▸ PROBLEM TO SOLVE
What is needed here is an exact reprint of every record below.

Data items
*** Block opens ***

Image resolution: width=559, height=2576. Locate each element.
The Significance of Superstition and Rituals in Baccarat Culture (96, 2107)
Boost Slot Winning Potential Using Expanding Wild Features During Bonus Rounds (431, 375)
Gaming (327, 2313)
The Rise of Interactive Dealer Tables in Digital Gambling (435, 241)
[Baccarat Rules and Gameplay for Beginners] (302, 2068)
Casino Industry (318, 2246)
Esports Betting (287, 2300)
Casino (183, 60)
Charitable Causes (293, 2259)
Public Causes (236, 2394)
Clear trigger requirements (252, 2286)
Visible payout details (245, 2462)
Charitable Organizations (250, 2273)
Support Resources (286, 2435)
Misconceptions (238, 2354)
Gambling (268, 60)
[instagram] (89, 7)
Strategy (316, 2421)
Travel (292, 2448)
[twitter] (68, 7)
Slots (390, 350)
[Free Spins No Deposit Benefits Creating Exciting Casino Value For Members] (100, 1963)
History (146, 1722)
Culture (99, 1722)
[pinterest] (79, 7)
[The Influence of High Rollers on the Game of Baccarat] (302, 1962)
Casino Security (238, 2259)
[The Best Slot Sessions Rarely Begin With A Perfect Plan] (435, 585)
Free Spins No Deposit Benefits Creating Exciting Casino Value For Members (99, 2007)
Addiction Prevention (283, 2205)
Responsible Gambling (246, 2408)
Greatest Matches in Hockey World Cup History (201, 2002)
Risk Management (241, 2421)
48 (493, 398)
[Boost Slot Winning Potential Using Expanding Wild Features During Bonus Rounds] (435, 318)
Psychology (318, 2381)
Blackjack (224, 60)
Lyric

*** Block closes ***

▸ WRITTEN ANSWER
Image resolution: width=559, height=2576. Locate each element.
The Significance of Superstition and Rituals in Baccarat Culture (96, 2107)
Boost Slot Winning Potential Using Expanding Wild Features During Bonus Rounds (431, 375)
Gaming (327, 2313)
The Rise of Interactive Dealer Tables in Digital Gambling (435, 241)
[Baccarat Rules and Gameplay for Beginners] (302, 2068)
Casino Industry (318, 2246)
Esports Betting (287, 2300)
Casino (183, 60)
Charitable Causes (293, 2259)
Public Causes (236, 2394)
Clear trigger requirements (252, 2286)
Visible payout details (245, 2462)
Charitable Organizations (250, 2273)
Support Resources (286, 2435)
Misconceptions (238, 2354)
Gambling (268, 60)
[instagram] (89, 7)
Strategy (316, 2421)
Travel (292, 2448)
[twitter] (68, 7)
Slots (390, 350)
[Free Spins No Deposit Benefits Creating Exciting Casino Value For Members] (100, 1963)
History (146, 1722)
Culture (99, 1722)
[pinterest] (79, 7)
[The Influence of High Rollers on the Game of Baccarat] (302, 1962)
Casino Security (238, 2259)
[The Best Slot Sessions Rarely Begin With A Perfect Plan] (435, 585)
Free Spins No Deposit Benefits Creating Exciting Casino Value For Members (99, 2007)
Addiction Prevention (283, 2205)
Responsible Gambling (246, 2408)
Greatest Matches in Hockey World Cup History (201, 2002)
Risk Management (241, 2421)
48 (493, 398)
[Boost Slot Winning Potential Using Expanding Wild Features During Bonus Rounds] (435, 318)
Psychology (318, 2381)
Blackjack (224, 60)
Lyric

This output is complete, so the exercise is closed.